(INPUT FOR THIS TASK):
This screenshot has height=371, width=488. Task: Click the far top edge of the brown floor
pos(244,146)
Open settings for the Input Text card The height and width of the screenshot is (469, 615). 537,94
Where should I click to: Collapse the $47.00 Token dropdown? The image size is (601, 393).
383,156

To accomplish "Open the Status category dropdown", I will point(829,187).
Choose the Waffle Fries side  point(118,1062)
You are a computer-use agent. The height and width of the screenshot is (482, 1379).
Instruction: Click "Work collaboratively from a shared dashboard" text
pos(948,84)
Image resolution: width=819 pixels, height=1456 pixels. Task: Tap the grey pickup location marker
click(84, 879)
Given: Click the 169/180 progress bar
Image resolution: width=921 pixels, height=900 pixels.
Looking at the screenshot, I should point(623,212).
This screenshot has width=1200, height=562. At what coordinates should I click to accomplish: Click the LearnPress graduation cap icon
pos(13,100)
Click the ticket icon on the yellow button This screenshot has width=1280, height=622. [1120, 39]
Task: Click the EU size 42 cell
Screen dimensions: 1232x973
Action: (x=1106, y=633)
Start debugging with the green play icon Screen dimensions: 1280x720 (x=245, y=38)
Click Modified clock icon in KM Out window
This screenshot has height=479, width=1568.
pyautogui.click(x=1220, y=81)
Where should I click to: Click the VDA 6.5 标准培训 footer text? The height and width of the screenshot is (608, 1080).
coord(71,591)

(PROBLEM):
Your job is to restate all of the data word for word.

(ANSWER SECTION):
This screenshot has height=371, width=488. Task: Click the far top edge of the brown floor
pos(244,146)
Open settings for the Input Text card The height and width of the screenshot is (469, 615). 537,94
Where should I click to: Collapse the $47.00 Token dropdown? The image size is (601, 393).
383,156

To accomplish "Open the Status category dropdown", I will point(829,187).
Choose the Waffle Fries side  point(118,1062)
You are a computer-use agent. The height and width of the screenshot is (482, 1379).
Instruction: Click "Work collaboratively from a shared dashboard" text
pos(948,84)
Image resolution: width=819 pixels, height=1456 pixels. Task: Tap the grey pickup location marker
click(84, 879)
Given: Click the 169/180 progress bar
Image resolution: width=921 pixels, height=900 pixels.
Looking at the screenshot, I should point(623,212).
This screenshot has width=1200, height=562. At what coordinates should I click to accomplish: Click the LearnPress graduation cap icon
pos(13,100)
Click the ticket icon on the yellow button This screenshot has width=1280, height=622. [1120, 39]
Task: Click the EU size 42 cell
Screen dimensions: 1232x973
Action: (x=1106, y=633)
Start debugging with the green play icon Screen dimensions: 1280x720 (x=245, y=38)
Click Modified clock icon in KM Out window
This screenshot has height=479, width=1568.
pyautogui.click(x=1220, y=81)
Where should I click to: Click the VDA 6.5 标准培训 footer text? The height and width of the screenshot is (608, 1080).
coord(71,591)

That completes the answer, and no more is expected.